> [WHAT TO DO]: Copy the part of the passage on the CFPB's innovation agenda that starts at "Project Catalyst is" and ends at "in consumer finance.", renaming "Act Two" to "second act" throughout.

> [EXTRACT TO READ]:
Banking regulators like to make positive mention of innovation, largely to placate the banks they regulate. Cordray made his remarks at the Computer History Museum, in a room filled with technology companies marginally regulated by the CFPB, if at all, and he backed up his words with action. 

He announced data-sharing collaborations with three start-up financial providers – BillGuard, Simple and Plastyc – to understand how new approaches to financial services can positively shift consumer behavior. He also signaled the bureau's interest in working with providers to test alternative forms of product disclosure, particularly given how technology is changing the way consumers interact with information.

Project Catalyst is off to a strong start, and it will need a bold Act Two to keep up the momentum. As the CFPB fills out its innovation agenda, the agency should take on the most vexing challenges in consumer finance.

How do we solve the cash in/cash out challenge for cash-based consumers as money becomes increasingly digital? How do we increase direct deposit rates?

How do we encourage consumers to save, even small amounts, and, at the same time, make the economics of small savings work?

How do we extend credit to credit-challenged consumers at reasonable rates and in ways that don't trap them in debt?

How do we do business with consumers who have thin or nonexistent credit files? How can we leverage increasing amounts of social and other data to help consumers qualify for more and better products, on better terms?

How do we ensure that consumers understand the financial products in their wallets? How can we design products and experiences to nudge them toward optimal financial decisions?

> [ENTRIES PROVIDED]:
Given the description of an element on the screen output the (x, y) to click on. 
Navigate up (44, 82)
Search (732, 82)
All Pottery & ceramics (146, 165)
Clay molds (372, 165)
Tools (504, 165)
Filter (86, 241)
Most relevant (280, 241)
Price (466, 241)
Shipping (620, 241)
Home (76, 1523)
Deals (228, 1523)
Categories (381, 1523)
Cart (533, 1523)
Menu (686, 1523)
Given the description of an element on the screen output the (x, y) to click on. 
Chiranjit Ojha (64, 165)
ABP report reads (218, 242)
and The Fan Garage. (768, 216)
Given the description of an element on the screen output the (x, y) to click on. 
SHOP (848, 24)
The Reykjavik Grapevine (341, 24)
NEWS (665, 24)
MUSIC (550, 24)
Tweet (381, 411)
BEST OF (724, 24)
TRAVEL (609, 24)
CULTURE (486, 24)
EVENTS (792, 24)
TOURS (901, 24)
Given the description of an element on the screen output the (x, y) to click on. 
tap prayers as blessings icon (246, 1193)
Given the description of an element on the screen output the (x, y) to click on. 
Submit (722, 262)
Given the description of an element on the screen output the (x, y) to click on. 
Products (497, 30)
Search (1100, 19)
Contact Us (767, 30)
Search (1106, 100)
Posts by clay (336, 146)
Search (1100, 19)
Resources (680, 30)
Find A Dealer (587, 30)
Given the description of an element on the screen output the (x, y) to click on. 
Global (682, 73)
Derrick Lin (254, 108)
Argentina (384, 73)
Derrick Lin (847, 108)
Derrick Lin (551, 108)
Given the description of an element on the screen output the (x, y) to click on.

> [RESULT FOR THIS EXERCISE]:
Project Catalyst is off to a strong start, and it will need a bold second act to keep up the momentum. As the CFPB fills out its innovation agenda, the agency should take on the most vexing challenges in consumer finance.